* [Task brief] Write a continuation of the essay on discovery fiction that picks up right after its last sentence.

By: Michael Nielsen (January 3, 2023)

To help me understand a scientific result, I often find it helpful to write what I call discovery fiction. By this I mean: a plausible story of how I could have discovered that result – an arc of small questions and ideas, false starts and backtracking, incremental steps eventually leading to the result. None of these things should come out of thin air: they should all be simple, almost-obvious steps.

I've written a lot of discovery fiction. For instance, I have a Twitter thread on "discovering" the Hindu-Arabic numerals. And another Twitter thread on "discovering" quantum teleportation. I have discovery fiction essays about how to "discover" Bitcoin and how to "discover" the Bloom filter data structure. I've occasionally included discovery fiction inside longer books and essays. For example, section 6.2 of my first quantum computing book (jointly written with Ike Chuang) explains how the reader could plausibly have "discovered" the quantum search algorithm.

Although it perhaps seems an expository form, I write discovery fiction for a more selfish reason: as a way of deepening my own understanding. For instance, in the 1990s I got interested in cryptocurrency, when I became aware of the cypherpunks and David Chaum's invention of digital cash. In 2013, after several years of hearing about Bitcoin, I wanted to understand it in detail. I read the Bitcoin white paper, and found it easy to "understand" in broad strokes. But even after several close reads my understanding was shallow. I could follow the steps, but if you'd taken the white paper away from me I couldn't have reinvented the protocol from scratch, even though many of the ideas were familiar because of my prior interest. I just didn't understand the white paper well enough.

To deepen my understanding I wrote a discovery fiction essay that begins with the question: how could we design a digital currency? And then describes an extremely simple, obvious idea for such a currency – an obviously flawed back-of-the-napkin idea, the kind of thing anyone familiar with computers would come up with if they took the question seriously. Then the essay points out an obvious problem with the idea. And proposes a simple, obvious fix. Then points out another obvious problem. And another simple fix. And so on, over and over, until eventually we "discover" Bitcoin! This approach shows very concretely how and why each element of Bitcoin is introduced, and what purpose it serves; it also makes clear that some features of Bitcoin are a little arbitrary, and how they could have been different. By contrast, the Bitcoin white paper (mostly) presents the ideas in a more complex jumble.

Discovery fiction is often much longer than conventional presentations. This is not surprising: it's typically much easier to verify the solution to a problem than it is to find the solution1. My experience is that discovery fiction is usually 2-5 times longer than a conventional explanation, if written at similar levels of detail. This may explain why it is not more common: it superficially appears inefficient, even long-winded. But the benefit of discovery fiction, as both writer and reader, is that it leaves you understanding much better where the solution came from. And I find well-written discovery fiction easier and faster to read, even given the greater length.

Of course, I certainly didn't originate discovery fiction as a form. Galileo's 1632 Dialogue Concerning the Two Chief World Systems isn't strictly discovery fiction, but it has much overlap. My first conscious exposure to what I now call discovery fiction was Imre Lakatos's wonderful 1976 book Proofs and Refutations. In the book, Lakatos develops an understanding of the Euler characteristic for an object, and of the Euler formula. It's not pure discovery fiction – Lakatos is a philosopher and has a particular agenda for his work – but close enough that it counts as an example of the form. Many scientists have since told me they use discovery fiction in both their teaching and their research work. And I've since learned of a handful of published examples of discovery fiction. The best collection I know comes from this StackExchange post by Alessandro Cosentino. Tim Gowers, in particular, has written many pieces which are adjacent to discovery fiction, and in some cases may be considered examples of the form – see, for instance, this discussion of where the idea of a normal subgroup comes from2. It would be interesting to collect together many more examples of discovery fiction, or even to write a history of discovery fiction.

* [Recorded data]
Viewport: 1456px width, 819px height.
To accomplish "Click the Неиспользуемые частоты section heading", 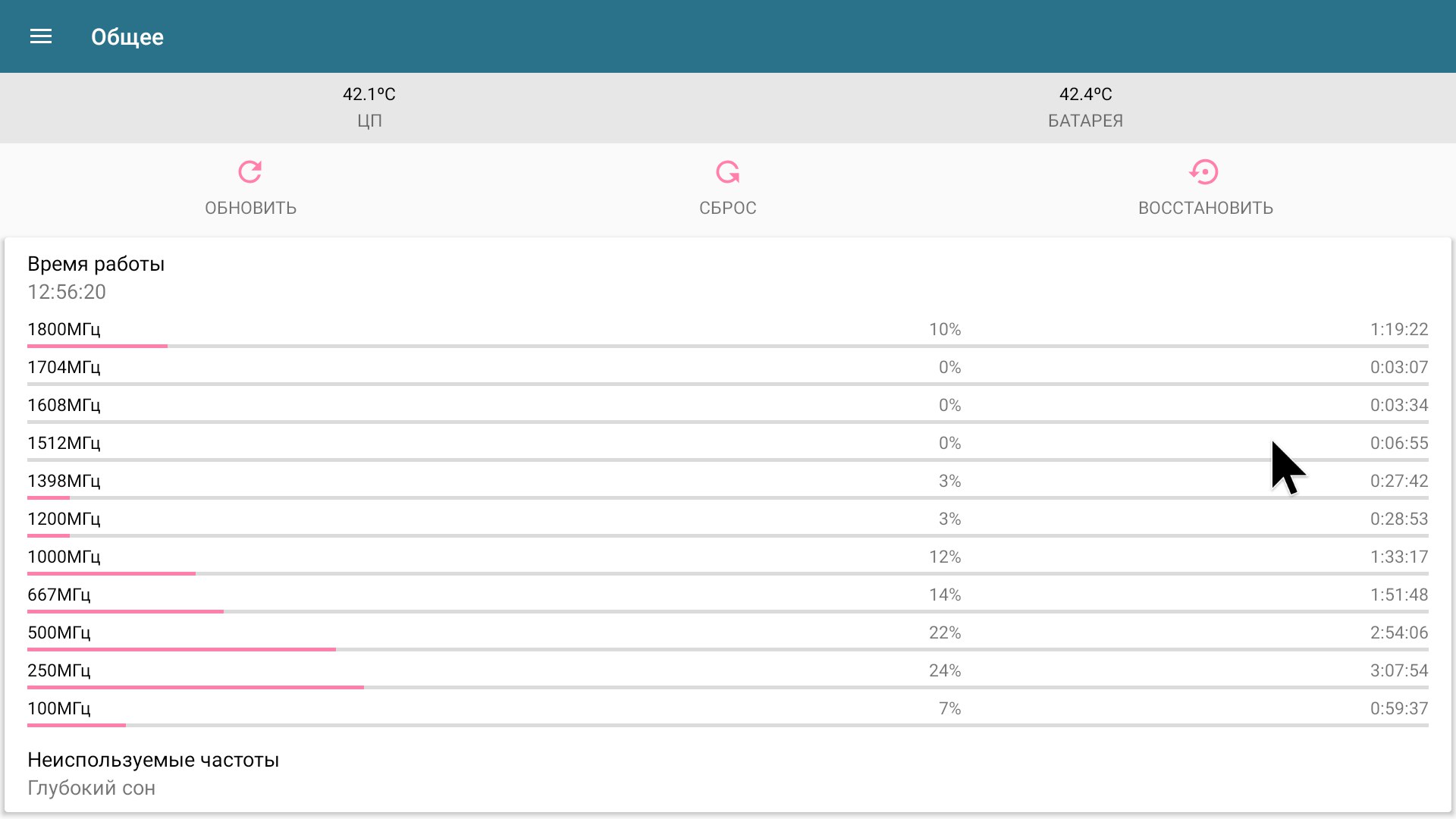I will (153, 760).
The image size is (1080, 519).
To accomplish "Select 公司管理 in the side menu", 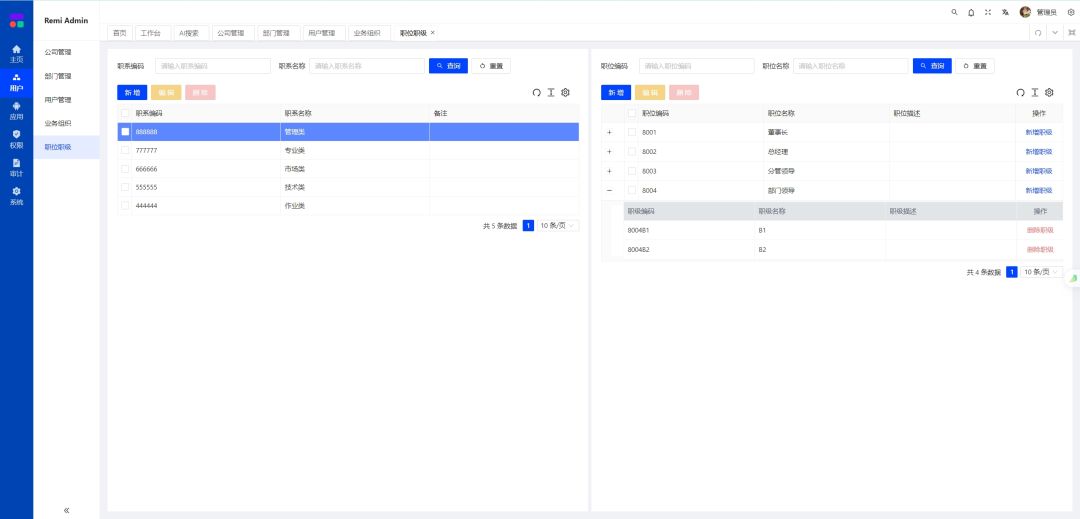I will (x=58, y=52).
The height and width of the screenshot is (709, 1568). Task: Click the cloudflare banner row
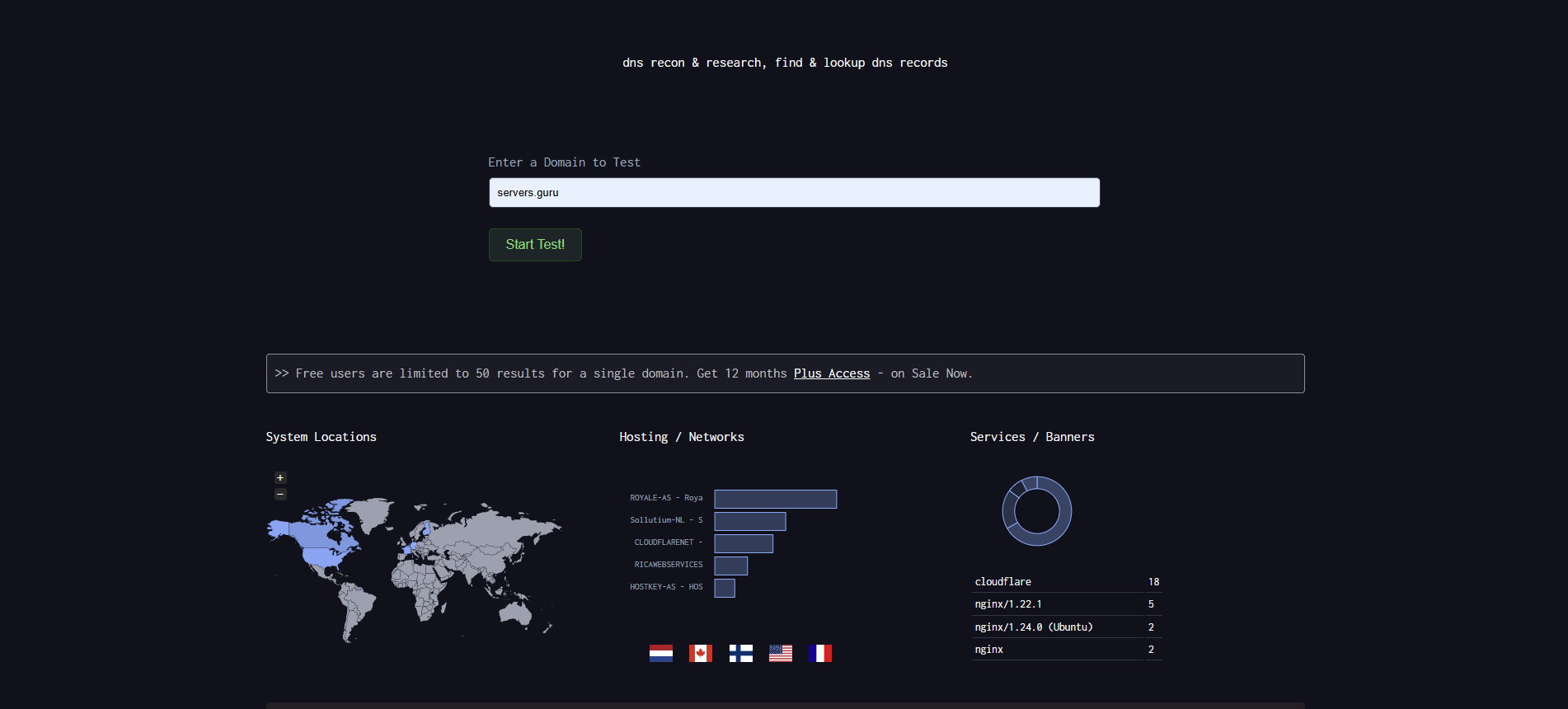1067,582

* [The reply]
Although the form is old, the term "discovery fiction" seems to be my coinage3. I wrote this brief note because I've found the term extremely useful4. It refers to an idealized literary form for scientific results5. It has a different goal from the most commonly used literary forms for science. For instance, the goal of a scientific paper is (typically) to explain the claim (or claims) of a new scientific result, and the evidence and supporting reasoning. The paper does not need to explain how one could have arrived at the discovery oneself, except insofar as that is essential for verification of correctness. If something is not part of the chain of evidence and argument, it's not crucial for the paper! The effect is often to remove many (and sometimes most) signposts that would allow a reader to understand how the result was ever obtained. None of this is a criticism of scientific papers as a literary form, nor is it intended to suggest that papers "should" be discovery fiction. I just wish to stress that they have genuinely different goals from discovery fiction6.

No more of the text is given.